A gauche comme à droite, on craint une forte abstention les 20 et 27 mars. Ces cantonales ne sont pas couplées avec un scrutin plus mobilisateur, comme les municipales. « Ça vous intéresse les cantonales ? » Ce matin au Raincy, sur l’échelle de l’excitation électorale ça donne à peu près ça : aucune pour les 18-30 ans, un frétillement chez les 30-55 et un réflexe de vote pavlovien et républicain pour les plus de 55.
Devant le bio, deux militants UMP tendent mollement des tracts. Le moustachu à casquette pointe un doigt en direction d’un homme noir qui remonte le boulevard menant à la commune voisine : « Voilà, là, c’est Clichy, ils prennent nos tracts, ça se passe bien. » Le canton rassemble la commune la plus riche du 9-3, Le Raincy donc et ses 37 750 euros de revenu par foyer en 2008 (19 749 en Seine-Saint-Denis), et une des plus pauvres de France, Clichy-sous-Bois.
« Marine à 23% ? » Eric Raoult, le maire du Raincy, relativise : « Il n’y a pas DSK dans ce sondage, mais si le FN monte c’est à cause des événements en Egypte, en Tunisie et en Libye. » Pour les cantonales, il est inquiet pour les cantons sans candidat UMP sortant. « Là où ils ne sont connus que sur l’étiquette, on aura plus de mal à endiguer la montée du FN. »
Pourtant, pour l’affable Ludovic Toro, ce n’est pas gagné. En 2004, le conseiller général a remporté son siège à 240 voix près. A deux semaines des élections, les mauvais sondages de Sarkozy et les couacs gouvernementaux tombent mal. La droite est sous pression : cette élection est le dernier test électoral avant la présidentielle de 2012.
« Claude Bartolone (président socialiste du conseil général – ndlr) essaie de nationaliser l’élection, se désole Ludovic Toro. Notre travail à nous est de dire que c’est un enjeu local, de recentrer sur des problèmes concrets. »
Les Raincéens ne cachent pas leur exaspération
Les militants UMP concèdent que le contexte n’est pas favorable. « A chaque élection, on sanctionne toujours le pouvoir en place », s’agace Raphaël Laurois.

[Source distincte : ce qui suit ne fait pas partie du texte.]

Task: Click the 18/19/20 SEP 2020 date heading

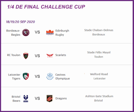Action: coord(20,22)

Du côté de l’équipe Dilain, on se défend de ramener l’élection au contexte national. « On le fera peut-être à la fin pour donner un dernier coup de fouet si nécessaire », précise Olivier Klein, premier adjoint de Dilain.
Chez les Raincéens, on dit faire la différence entre enjeux locaux et nationaux, mais on ne cache pas son exaspération. Pour Roland, 65 ans, « Sarkozy a le courage de gérer la France en chef d’entreprise, d’appeler une racaille une racaille, mais on ne peut pas dire ‘casse toi pauv’ con’, avoir ce style bling-bling. » Plus loin, un couple du même âge n’est pas d’accord. L’homme : « J’ai voté pour ses réformes, mais je ne supporte pas l’homme, au moins Juppé a un français correct, il a fait l’ENA. » La femme : « Tu es un puriste, ce qui compte c’est les actes. » Sur l’islam ? Lui : « Ils mettent de l’huile sur le feu, ces questions doivent rester privées. » Elle : « C’est nécessaire, il faut que les choses soient dites. »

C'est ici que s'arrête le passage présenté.